Given task 1 =
Answer these from the excerpt about Leeds community work:
(a) In what year did Jones sign for Leeds?
(b) Which club captain made sure that requests for a player to do community work were met?
(c) Which age group did Podd coach?

__________

It ensured that the issue was a team matter as far as Wimbledon were concerned. If you were going to abuse one of their black players, you had to deal with the Crazy Gang as a whole. That was the Wimbledon way, so when Jones signed for Leeds in 1989, he was informed that the club wanted to tackle racism in and around the club and that he would be an asset in assisting the club to achieve that aim.

Podd was surprised to be appointed to the role of community development officer. There were a number of former Leeds players who were out of work and could easily have been appointed and there were other potential candidates who had much stronger ties to the club than he did, but the club clearly appointed him to bring a fresh new perspective to its work and viewed him as someone who could build bridges between the club and black and Asian communities. He was given licence to develop the role as he saw fit.

He introduced a programme of activity to ensure the club was seen as welcoming. Each week they would go into schools and deliver coaching sessions and conduct anti-racist work. Wilkinson was highly supportive, as was club captain Gordon Strachan, who would ensure that any request for a player to conduct community work was met. If he couldn’t get a player to attend, Strachan would attend himself. Chris Whyte, a former teammate of Paul Davis at Arsenal, was a massive supporter of the work and Vinnie Jones was a brilliant advocate for the programme. Jones proved to be highly popular with children and young people and would enthusiastically slide tackle children and generally throw himself around as they played games of football during coaching sessions.

However, Podd was keen to ensure that his community work was more than mere photo opportunities and PR
bluster. Coaches working on community programmes would bring groups of children to the ground on match days, show them the changing rooms and other parts of the stadium and take them to the game. The work was also linked closely with the Youth Development Centre under the leadership of Paul Hart. Podd and Hart would work together to identify and develop promising players, and Podd was responsible for coaching the under-16s, where he worked with a generation of talented players including Aaron Lennon, Jonathan Wood-gate and Harpal Singh, the latter of whom would become one of the first Asian players to play professional football.

__________

Given task 2 = Put the rows from the line containing "Viewport: 1110px width, 420px" through the line containing "(x=367, y=39)", both included, into a Markdown table with the columns Number and Row line. Skip blank lines.

__________

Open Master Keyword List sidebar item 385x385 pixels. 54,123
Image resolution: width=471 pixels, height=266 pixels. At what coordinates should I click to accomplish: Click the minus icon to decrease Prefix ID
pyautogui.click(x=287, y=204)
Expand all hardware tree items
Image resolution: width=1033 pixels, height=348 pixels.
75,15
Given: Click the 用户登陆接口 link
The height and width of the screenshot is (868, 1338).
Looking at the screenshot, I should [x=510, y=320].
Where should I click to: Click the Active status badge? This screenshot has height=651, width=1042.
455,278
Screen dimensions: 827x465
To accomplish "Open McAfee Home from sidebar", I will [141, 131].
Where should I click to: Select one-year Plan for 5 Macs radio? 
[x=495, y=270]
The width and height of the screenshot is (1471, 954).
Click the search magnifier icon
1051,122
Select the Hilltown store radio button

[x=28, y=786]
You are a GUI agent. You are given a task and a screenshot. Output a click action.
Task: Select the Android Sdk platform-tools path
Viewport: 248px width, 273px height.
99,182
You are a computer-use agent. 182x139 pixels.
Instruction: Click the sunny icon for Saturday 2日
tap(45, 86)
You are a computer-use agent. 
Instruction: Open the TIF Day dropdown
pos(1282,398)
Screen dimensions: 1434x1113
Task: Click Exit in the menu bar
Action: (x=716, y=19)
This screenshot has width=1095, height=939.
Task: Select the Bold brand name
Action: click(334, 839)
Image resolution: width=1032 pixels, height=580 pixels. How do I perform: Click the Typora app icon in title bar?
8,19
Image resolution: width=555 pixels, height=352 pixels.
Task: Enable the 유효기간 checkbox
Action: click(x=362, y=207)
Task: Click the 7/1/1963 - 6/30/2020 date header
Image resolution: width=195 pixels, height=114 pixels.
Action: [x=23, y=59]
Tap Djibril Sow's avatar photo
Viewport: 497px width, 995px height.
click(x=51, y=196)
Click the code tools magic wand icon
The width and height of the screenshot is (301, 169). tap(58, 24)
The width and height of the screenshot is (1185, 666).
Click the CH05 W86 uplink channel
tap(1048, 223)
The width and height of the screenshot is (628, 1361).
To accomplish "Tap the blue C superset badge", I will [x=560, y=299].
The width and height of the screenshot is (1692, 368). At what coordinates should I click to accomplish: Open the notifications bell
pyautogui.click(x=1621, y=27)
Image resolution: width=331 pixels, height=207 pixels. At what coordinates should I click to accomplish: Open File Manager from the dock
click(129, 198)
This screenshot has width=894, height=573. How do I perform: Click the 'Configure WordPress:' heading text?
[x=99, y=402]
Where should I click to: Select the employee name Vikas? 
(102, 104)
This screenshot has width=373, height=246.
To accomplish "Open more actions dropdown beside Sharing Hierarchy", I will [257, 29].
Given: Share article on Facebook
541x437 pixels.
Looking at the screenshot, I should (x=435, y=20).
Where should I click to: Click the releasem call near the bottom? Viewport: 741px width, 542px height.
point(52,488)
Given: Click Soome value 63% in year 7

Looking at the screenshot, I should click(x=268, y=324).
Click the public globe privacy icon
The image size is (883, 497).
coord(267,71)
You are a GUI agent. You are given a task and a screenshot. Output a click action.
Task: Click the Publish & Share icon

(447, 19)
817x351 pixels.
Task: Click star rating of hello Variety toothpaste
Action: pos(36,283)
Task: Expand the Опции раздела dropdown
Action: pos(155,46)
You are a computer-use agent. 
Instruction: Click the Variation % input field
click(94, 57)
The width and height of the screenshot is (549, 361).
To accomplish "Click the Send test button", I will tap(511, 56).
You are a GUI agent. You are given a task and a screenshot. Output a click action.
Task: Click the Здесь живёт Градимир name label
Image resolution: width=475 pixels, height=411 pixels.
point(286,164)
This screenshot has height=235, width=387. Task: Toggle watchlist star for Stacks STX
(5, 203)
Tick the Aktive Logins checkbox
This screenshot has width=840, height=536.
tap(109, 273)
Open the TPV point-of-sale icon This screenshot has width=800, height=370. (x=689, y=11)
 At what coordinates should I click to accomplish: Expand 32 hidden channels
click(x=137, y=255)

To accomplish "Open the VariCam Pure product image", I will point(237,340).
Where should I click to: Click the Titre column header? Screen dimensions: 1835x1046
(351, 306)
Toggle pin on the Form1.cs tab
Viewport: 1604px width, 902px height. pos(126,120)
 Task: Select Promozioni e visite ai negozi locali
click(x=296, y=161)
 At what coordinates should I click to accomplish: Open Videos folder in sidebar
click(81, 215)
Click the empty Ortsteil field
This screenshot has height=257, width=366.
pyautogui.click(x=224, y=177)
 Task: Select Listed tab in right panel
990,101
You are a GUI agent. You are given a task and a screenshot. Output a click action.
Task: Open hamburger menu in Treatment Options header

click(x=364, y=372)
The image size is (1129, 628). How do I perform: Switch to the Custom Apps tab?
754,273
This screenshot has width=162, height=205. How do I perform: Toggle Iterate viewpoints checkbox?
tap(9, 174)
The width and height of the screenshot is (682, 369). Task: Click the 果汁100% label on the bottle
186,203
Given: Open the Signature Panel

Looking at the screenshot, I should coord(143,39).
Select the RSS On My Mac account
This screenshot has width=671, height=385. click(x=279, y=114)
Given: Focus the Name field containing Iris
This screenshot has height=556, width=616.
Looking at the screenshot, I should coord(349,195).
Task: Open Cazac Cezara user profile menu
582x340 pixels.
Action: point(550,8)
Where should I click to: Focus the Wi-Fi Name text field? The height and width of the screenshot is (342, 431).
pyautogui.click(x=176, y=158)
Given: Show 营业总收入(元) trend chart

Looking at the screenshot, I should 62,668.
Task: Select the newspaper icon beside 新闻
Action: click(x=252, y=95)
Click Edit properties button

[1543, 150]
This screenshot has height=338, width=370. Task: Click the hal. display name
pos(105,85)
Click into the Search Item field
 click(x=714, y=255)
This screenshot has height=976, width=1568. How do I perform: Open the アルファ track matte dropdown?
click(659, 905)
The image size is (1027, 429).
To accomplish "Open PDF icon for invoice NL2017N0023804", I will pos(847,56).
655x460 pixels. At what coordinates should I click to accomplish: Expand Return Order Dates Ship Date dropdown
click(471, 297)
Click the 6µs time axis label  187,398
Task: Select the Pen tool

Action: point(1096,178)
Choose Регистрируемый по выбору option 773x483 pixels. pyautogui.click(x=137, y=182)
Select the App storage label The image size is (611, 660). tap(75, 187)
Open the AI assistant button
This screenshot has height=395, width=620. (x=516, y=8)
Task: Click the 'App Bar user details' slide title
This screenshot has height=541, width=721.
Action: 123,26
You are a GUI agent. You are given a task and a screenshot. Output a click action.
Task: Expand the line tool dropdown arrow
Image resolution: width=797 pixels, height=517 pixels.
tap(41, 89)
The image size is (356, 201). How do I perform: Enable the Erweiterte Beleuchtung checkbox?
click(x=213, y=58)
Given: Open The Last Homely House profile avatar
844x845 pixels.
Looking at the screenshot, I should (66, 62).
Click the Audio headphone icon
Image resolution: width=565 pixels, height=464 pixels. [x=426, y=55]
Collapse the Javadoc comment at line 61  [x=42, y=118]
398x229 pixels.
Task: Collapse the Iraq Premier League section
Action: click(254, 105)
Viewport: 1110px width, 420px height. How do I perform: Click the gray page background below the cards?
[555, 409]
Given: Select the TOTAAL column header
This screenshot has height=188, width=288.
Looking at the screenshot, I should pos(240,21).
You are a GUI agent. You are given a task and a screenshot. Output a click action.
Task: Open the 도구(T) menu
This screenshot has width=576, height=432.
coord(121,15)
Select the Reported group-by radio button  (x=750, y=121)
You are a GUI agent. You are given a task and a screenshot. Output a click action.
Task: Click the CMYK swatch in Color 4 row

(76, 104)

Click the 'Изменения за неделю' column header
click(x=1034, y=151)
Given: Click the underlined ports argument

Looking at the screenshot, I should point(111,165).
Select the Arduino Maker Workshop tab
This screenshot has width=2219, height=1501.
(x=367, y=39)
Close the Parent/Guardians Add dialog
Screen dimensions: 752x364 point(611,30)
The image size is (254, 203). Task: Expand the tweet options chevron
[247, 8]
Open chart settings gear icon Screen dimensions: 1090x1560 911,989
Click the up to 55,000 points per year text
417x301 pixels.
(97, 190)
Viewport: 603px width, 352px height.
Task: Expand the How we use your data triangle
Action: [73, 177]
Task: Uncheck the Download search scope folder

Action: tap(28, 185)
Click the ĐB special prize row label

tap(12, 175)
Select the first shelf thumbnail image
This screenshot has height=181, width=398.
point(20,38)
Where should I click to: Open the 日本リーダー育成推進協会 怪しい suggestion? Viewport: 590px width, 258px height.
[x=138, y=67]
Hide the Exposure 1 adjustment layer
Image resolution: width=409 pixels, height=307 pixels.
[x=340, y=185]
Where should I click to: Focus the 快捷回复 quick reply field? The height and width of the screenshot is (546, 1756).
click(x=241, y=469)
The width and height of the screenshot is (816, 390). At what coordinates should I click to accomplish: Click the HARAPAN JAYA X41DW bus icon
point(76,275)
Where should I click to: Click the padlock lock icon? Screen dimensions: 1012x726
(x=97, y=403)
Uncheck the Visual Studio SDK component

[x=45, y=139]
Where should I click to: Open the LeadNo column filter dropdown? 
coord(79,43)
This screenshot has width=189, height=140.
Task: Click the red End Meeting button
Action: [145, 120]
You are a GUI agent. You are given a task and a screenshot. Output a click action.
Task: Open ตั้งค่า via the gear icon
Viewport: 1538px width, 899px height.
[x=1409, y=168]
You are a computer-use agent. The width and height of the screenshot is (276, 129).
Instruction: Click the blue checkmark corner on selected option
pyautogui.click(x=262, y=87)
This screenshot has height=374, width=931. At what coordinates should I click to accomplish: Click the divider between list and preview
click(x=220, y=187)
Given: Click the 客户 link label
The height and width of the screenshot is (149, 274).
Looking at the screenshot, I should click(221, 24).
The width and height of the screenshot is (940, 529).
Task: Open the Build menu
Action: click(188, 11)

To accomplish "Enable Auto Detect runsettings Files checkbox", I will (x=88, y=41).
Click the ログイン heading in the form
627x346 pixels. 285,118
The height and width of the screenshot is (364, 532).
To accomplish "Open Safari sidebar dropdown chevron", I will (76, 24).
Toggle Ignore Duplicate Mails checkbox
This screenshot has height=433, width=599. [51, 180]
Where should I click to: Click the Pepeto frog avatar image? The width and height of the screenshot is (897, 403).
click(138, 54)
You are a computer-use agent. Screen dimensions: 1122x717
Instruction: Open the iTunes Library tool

__________

Result 1 =
(a) 1989
(b) Gordon Strachan
(c) The under-16s

Result 2 =
| Number | Row line |
|---|---|
| 1 | Viewport: 1110px width, 420px height. How do I perform: Click the gray page background below the cards? |
| 2 | [555, 409] |
| 3 | Given: Select the TOTAAL column header |
| 4 | This screenshot has height=188, width=288. |
| 5 | Looking at the screenshot, I should pos(240,21). |
| 6 | You are a GUI agent. You are given a task and a screenshot. Output a click action. |
| 7 | Task: Open the 도구(T) menu |
| 8 | This screenshot has width=576, height=432. |
| 9 | coord(121,15) |
| 10 | Select the Reported group-by radio button  (x=750, y=121) |
| 11 | You are a GUI agent. You are given a task and a screenshot. Output a click action. |
| 12 | Task: Click the CMYK swatch in Color 4 row |
| 13 | (76, 104) |
| 14 | Click the 'Изменения за неделю' column header |
| 15 | click(x=1034, y=151) |
| 16 | Given: Click the underlined ports argument |
| 17 | Looking at the screenshot, I should point(111,165). |
| 18 | Select the Arduino Maker Workshop tab |
| 19 | This screenshot has width=2219, height=1501. |
| 20 | (x=367, y=39) |